Why don’t you spend more time with me at the stables?

Why are you wasting time at the stables when you should be studying?

As recently as a few days ago, his father had asked him scathingly, Why are you letting that woman distract you? You got what you wanted, so get to work.

She’s pregnanthad been his response, but Ted had only snorted with disinterest.

Fliss was more than pregnant. She was carrying their baby.

When Saint had seen those shadows and lines moving on the screen, slowly piecing themselves together into a full picture of the baby Fliss carried, he’d felt it like a punch to the heart. The baby was only the size of a banana, the technician had said, but the magnitude of its effect on him had been world-altering.

He and Fliss had made that baby.

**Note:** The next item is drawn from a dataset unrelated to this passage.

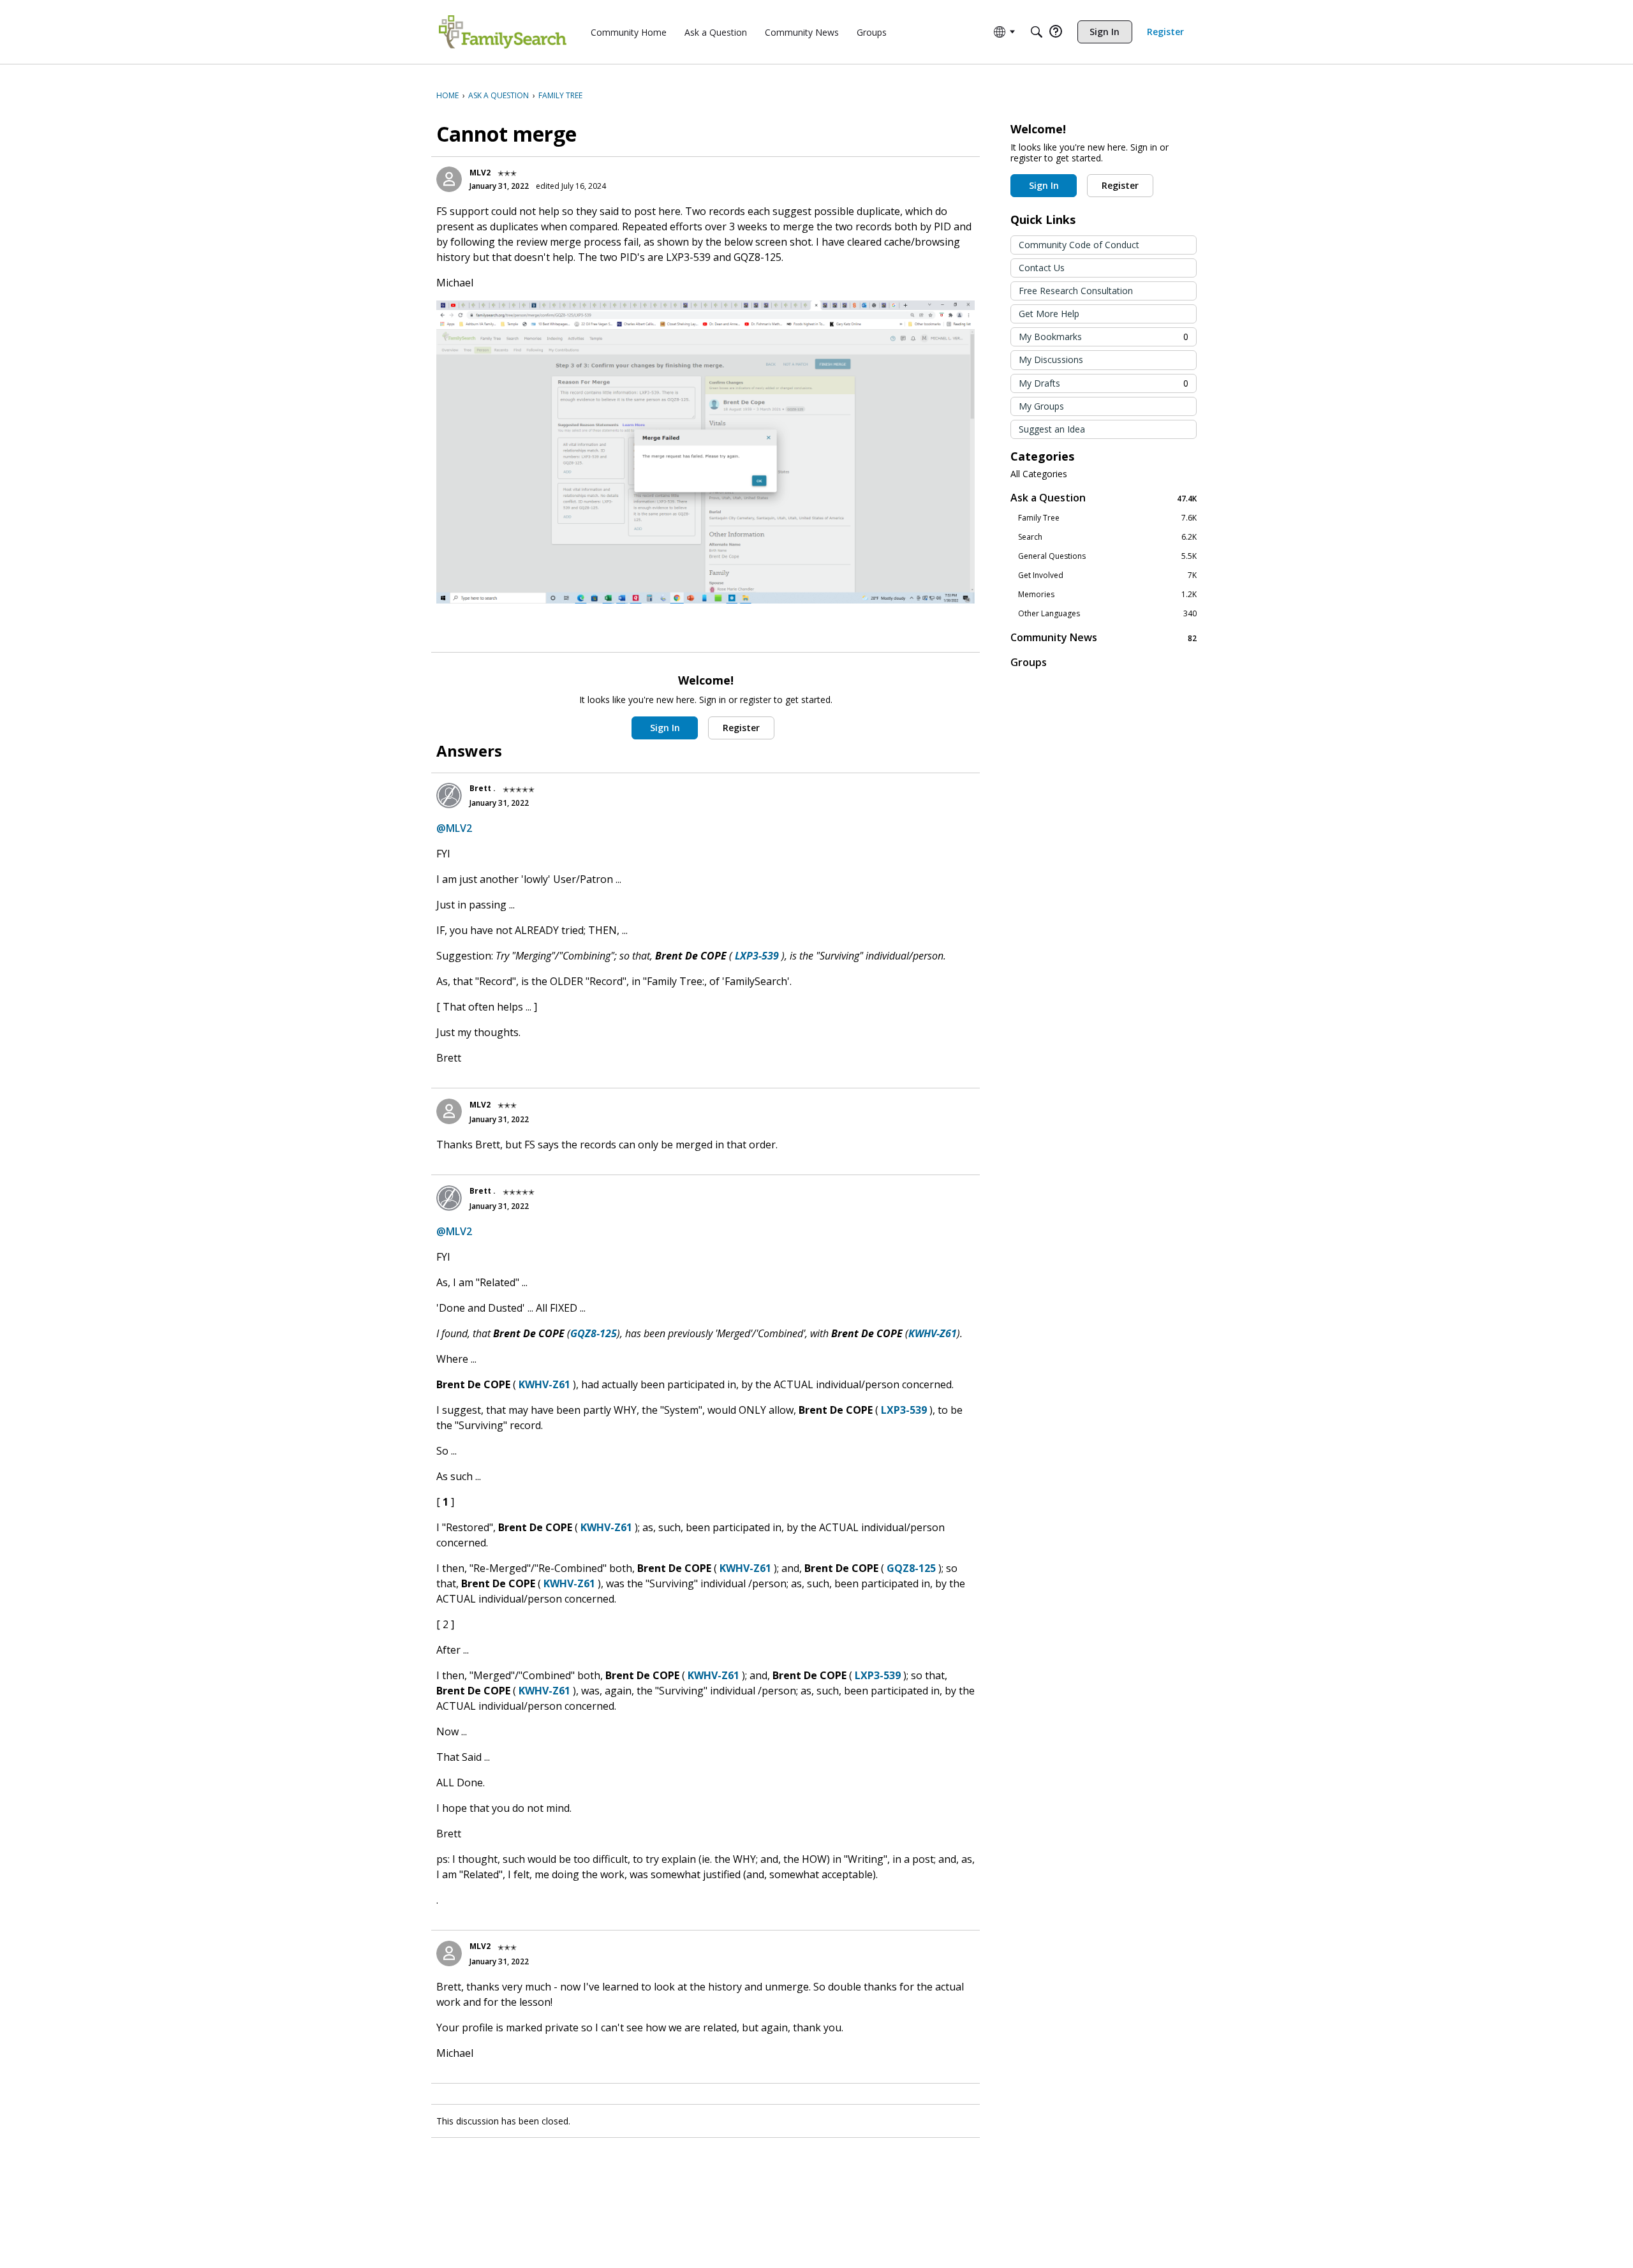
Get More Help (1049, 314)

He was going to be a father. Why was he distracted? Because all he could think about was them. How he needed both of them close so he could ensure they were safe. He wasn’t so dependent that he needed to be with Fliss every minute of every day, but he damned well liked knowing he was going back to her every night. Anytime he held her, even if it was only her hand, things inside him settled.

And now all he could think about was seeing their baby. Holding him. Watching him explore the world with Fliss’s humor and curiosity.

That was why he’d proposed to her, so they would have that deeper promise to stay together. He wanted her in his life every day. He wanted them to be a unit.

He should have known she would want his heart, though, given how sensitive and emotionally open she was.

Did she not realize his heart was a shriveled raisin of a thing, not worth having?

Frustrated, he paced into the bedroom, noting with relief that she hadn’t taken anything more than her purse today.

She must have done a reading while she’d still been in bed because her cards were on the nightstand, not even tied into their velvet cloth. What had she been asking? he wondered. She had told him she didn’t ask questions she didn’t want the answer to, which was why she hadn’t asked about their relationship.

He didn’t even believe in these things, but it irritated him that she had said that. He interpreted it as distrust. She lacked faith in their relationship and didn’t want her doubts to be confirmed by her cards.

Was his faith in her any better, though? Yes, he had proposed, but when she had told him she loved him, he’d taken it as a personal attack.

From the beginning, he’d known that if he couldn’t give her what she needed emotionally, he might have to let her go. Was that what he was supposed to do? What in hell was coming next for them?

He never touched her cards. She had asked him not to, but with the questions ringing in his mind, he impulsively turned over the top card.

Death.

His phone rang, kick-starting his stalled heart.